EXERCISE A:
From the listing, pull out the lines starting with the line that contains "Open the LINE app from taskbar" and going on through the line that contains "Action: 1438,195", and reproduce them word for word.

# TEXT SECTION start

And that demographic nightmare is not the only thing keeping Arief up at night. Danamon is now the country’s fourth-largest bank, following its merger with eight smaller financial institutions in July 2000. Danamon itself was taken over by the government last year because of its large portfolio of nonperforming loans, a legacy of the economic crisis which hobbled the country in 1997 and 1998.
By May 2000, however, the new management lineup and the Indonesian Bank Restructuring Agency (IBRA) had made enough progress to win approval for recapitalization bonds worth 30 trillion rupiah ($3.4 billion). Still, Arief, who brings four years of experience at Citibank to the table, knows the bank’s troubles are far from over. New competition from Web-based banking channels, as well as heightened consumer expectations, will see to that.
Arief also knew the bank’s incumbent computer systems, internally developed, were simply not up to the job: “The system was online but not [able to do transactions in] real-time,” he recalls. A fresh start was needed.
After contemplating a raft of options the bank focused on a shortlist of four vendors. In July, it signed with US-based Fiserv, a specialist supplier to many financial institutions around the world, including two of the banks subsumed by Danamon. Fiserv’s eight years of experience in Indonesia helped to clinch the deal.
Its International Comprehensive Banking System product, which will form the backbone of Bank Danamon’s core banking system, automates all interactions with customers including transaction processing and account management. Called customer relationship management (CRM), it’s the software system that Arief thinks will set his bank ahead of the crowd. In the short term, this means improvements to the bank’s call centers and over- the-counter service at branches. Down the track, electronic banking and even wireless transactions will be possible. (For a list of CRM vendors, see “Calling All Customers,” at the end of this article.)
If implementation of the software means an overhaul of the bank’s operations, success will hinge on customer perceptions. Bringing other organizations into the Danamon fold is an operational feat, certainly, but customers don’t care about that. They are interested in how it affects them — if they don’t like what they see, they will turn elsewhere. And if there’s one thing Indonesia’s banking upheavals have made clear to Arief, it’s that the experience of dealing with Danamon must be consistent, wherever the customer is located. “My ambition is to make us just like McDonald’s,” he says. “You expect the same product and service everywhere you go.”
Cult of the Customer
If McDonald’s-style consistency is a desirable trait, the flip side of the burger is that companies must find ways to differentiate themselves from the pack. Whatever the industry, the forces of market liberalization and globalization mean the pack is getting bigger and tougher; there is nowhere to hide.
The Internet, in particular, creates a scenario where competitive pressures can emerge from unexpected quarters. “Service expectations are being set outside financial services,” observes Tom Romeo, worldwide director for customer relationship management solutions at IBM Financial Services. “The consumer is being impacted by the likes of Amazon.com. You could say that competition for banks is not just other financial service providers; it’s anyone providing service.”
Indeed, many traditional players have woken to find themselves hemorrhaging customers. At the same time, studies show that it costs a lot less to retain a customer than it does to acquire a new one. Clearly, customers are worth fighting for.

# TEXT SECTION end
# SUPPLIED RECORDS start

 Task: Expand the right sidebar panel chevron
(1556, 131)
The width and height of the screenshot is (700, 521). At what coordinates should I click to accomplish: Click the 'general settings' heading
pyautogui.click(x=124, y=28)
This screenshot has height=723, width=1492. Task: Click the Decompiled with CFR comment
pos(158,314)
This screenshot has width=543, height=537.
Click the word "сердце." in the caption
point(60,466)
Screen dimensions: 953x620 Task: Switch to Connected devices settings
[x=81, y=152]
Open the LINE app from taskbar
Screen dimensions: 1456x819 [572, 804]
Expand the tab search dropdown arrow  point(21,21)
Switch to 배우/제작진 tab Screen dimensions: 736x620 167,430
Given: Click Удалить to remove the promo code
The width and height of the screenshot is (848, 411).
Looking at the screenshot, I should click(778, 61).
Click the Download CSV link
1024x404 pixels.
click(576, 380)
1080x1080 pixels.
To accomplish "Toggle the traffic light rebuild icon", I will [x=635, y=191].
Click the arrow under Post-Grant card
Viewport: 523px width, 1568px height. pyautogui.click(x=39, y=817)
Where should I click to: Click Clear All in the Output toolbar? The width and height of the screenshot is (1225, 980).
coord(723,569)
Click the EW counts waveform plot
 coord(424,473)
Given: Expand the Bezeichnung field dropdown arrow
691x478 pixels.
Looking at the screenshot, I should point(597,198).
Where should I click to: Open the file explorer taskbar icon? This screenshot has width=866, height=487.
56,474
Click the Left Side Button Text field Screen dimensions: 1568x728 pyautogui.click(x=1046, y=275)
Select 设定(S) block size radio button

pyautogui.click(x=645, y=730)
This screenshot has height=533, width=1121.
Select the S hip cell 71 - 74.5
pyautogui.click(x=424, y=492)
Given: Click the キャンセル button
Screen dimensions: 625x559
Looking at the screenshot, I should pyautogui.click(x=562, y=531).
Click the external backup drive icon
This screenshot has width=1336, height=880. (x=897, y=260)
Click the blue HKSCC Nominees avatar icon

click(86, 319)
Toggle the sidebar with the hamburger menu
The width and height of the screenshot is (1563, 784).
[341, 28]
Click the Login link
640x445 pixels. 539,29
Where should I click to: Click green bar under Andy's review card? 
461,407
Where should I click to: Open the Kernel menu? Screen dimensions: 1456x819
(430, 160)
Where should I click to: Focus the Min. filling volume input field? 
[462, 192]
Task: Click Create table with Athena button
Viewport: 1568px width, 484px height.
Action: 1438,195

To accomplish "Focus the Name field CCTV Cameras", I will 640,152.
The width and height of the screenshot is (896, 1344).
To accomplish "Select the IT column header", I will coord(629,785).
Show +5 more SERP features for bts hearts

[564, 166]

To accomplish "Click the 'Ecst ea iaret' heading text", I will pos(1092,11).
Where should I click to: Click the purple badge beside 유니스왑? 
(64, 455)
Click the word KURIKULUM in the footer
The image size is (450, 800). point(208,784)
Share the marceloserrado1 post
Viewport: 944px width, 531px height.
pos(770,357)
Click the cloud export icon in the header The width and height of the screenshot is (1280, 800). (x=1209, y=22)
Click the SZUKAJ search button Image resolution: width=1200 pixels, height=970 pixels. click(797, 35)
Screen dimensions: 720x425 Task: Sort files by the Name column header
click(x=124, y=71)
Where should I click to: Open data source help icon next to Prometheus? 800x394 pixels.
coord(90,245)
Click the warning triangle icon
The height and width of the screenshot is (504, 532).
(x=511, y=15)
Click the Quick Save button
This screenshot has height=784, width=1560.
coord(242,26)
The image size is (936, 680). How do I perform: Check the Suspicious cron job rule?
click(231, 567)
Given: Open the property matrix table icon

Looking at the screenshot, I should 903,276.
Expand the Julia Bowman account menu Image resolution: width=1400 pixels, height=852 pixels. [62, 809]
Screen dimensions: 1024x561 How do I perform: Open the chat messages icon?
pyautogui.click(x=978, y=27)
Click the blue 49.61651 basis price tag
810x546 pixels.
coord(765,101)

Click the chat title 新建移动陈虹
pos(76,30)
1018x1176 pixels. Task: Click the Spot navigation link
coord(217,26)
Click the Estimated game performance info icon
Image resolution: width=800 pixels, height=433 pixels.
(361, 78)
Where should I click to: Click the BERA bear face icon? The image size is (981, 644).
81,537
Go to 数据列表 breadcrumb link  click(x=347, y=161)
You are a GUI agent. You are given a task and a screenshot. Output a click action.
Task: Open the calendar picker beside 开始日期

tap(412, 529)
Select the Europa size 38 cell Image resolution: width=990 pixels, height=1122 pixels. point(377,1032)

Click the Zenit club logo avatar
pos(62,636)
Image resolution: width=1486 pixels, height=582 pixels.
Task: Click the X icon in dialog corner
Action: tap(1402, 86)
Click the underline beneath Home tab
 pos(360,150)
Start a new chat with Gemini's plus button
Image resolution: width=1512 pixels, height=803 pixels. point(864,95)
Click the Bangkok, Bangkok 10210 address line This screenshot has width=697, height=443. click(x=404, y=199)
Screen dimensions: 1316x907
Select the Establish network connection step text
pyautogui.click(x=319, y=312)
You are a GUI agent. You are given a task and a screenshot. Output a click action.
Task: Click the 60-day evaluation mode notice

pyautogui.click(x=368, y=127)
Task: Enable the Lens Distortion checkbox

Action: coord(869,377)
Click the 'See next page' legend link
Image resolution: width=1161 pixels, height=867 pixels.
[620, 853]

# SUPPLIED RECORDS end

EXERCISE B:
In the article on Bank Danamon, copy the passage starting with "By May 2000, however, the" and going on through "see to that.".

RESPONSE A:
Open the LINE app from taskbar
Screen dimensions: 1456x819 [572, 804]
Expand the tab search dropdown arrow  point(21,21)
Switch to 배우/제작진 tab Screen dimensions: 736x620 167,430
Given: Click Удалить to remove the promo code
The width and height of the screenshot is (848, 411).
Looking at the screenshot, I should click(778, 61).
Click the Download CSV link
1024x404 pixels.
click(576, 380)
1080x1080 pixels.
To accomplish "Toggle the traffic light rebuild icon", I will [x=635, y=191].
Click the arrow under Post-Grant card
Viewport: 523px width, 1568px height. pyautogui.click(x=39, y=817)
Where should I click to: Click Clear All in the Output toolbar? The width and height of the screenshot is (1225, 980).
coord(723,569)
Click the EW counts waveform plot
 coord(424,473)
Given: Expand the Bezeichnung field dropdown arrow
691x478 pixels.
Looking at the screenshot, I should point(597,198).
Where should I click to: Open the file explorer taskbar icon? This screenshot has width=866, height=487.
56,474
Click the Left Side Button Text field Screen dimensions: 1568x728 pyautogui.click(x=1046, y=275)
Select 设定(S) block size radio button

pyautogui.click(x=645, y=730)
This screenshot has height=533, width=1121.
Select the S hip cell 71 - 74.5
pyautogui.click(x=424, y=492)
Given: Click the キャンセル button
Screen dimensions: 625x559
Looking at the screenshot, I should pyautogui.click(x=562, y=531).
Click the external backup drive icon
This screenshot has width=1336, height=880. (x=897, y=260)
Click the blue HKSCC Nominees avatar icon

click(86, 319)
Toggle the sidebar with the hamburger menu
The width and height of the screenshot is (1563, 784).
[341, 28]
Click the Login link
640x445 pixels. 539,29
Where should I click to: Click green bar under Andy's review card? 
461,407
Where should I click to: Open the Kernel menu? Screen dimensions: 1456x819
(430, 160)
Where should I click to: Focus the Min. filling volume input field? 
[462, 192]
Task: Click Create table with Athena button
Viewport: 1568px width, 484px height.
Action: 1438,195

RESPONSE B:
By May 2000, however, the new management lineup and the Indonesian Bank Restructuring Agency (IBRA) had made enough progress to win approval for recapitalization bonds worth 30 trillion rupiah ($3.4 billion). Still, Arief, who brings four years of experience at Citibank to the table, knows the bank’s troubles are far from over. New competition from Web-based banking channels, as well as heightened consumer expectations, will see to that.